• _Task goal_: Repeat the records word for word, beginning at the line that contains "You are a GUI" and stopping after the line that contains "This screenshot has height=720, width=1212.".

----- Given records

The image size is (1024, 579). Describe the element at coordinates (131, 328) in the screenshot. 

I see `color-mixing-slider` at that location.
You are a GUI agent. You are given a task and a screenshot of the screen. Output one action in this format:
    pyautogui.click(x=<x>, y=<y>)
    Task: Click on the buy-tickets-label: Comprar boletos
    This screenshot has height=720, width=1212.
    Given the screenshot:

----------
----- Given records

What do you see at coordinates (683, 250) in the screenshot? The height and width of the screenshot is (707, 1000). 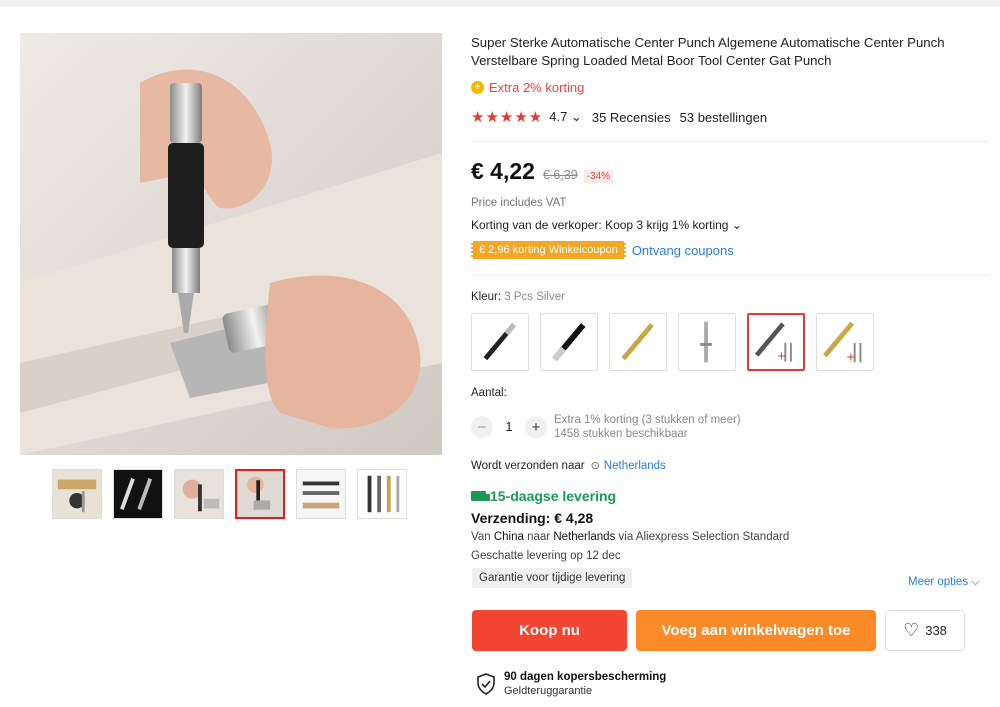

----------
----- Given records

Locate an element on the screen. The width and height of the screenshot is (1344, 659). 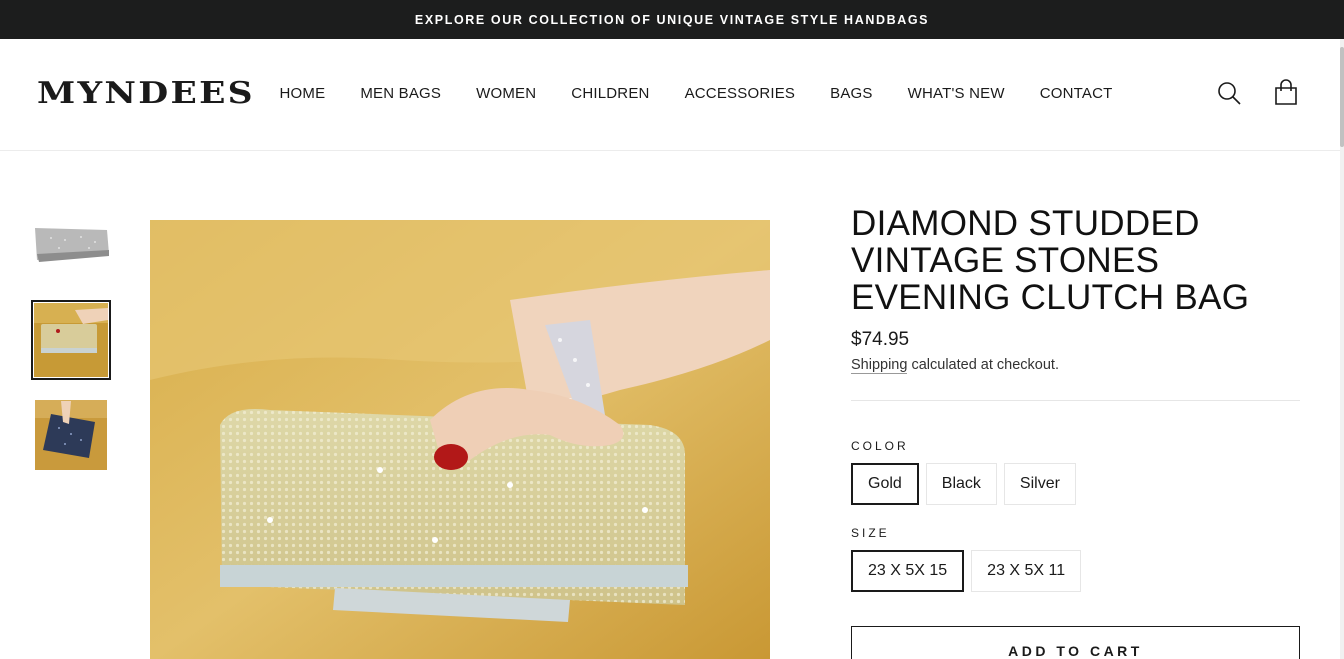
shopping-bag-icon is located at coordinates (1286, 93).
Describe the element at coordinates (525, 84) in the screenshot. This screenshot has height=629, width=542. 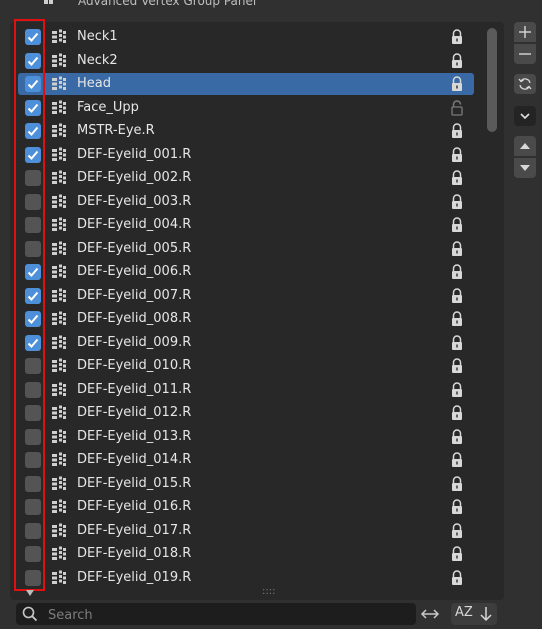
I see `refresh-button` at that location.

----------

• _Problem solution_:
You are a GUI agent. You are given a task and a screenshot of the screen. Output one action in this format:
    pyautogui.click(x=<x>, y=<y>)
    Task: Click on the buy-tickets-label: Comprar boletos
    This screenshot has height=720, width=1212.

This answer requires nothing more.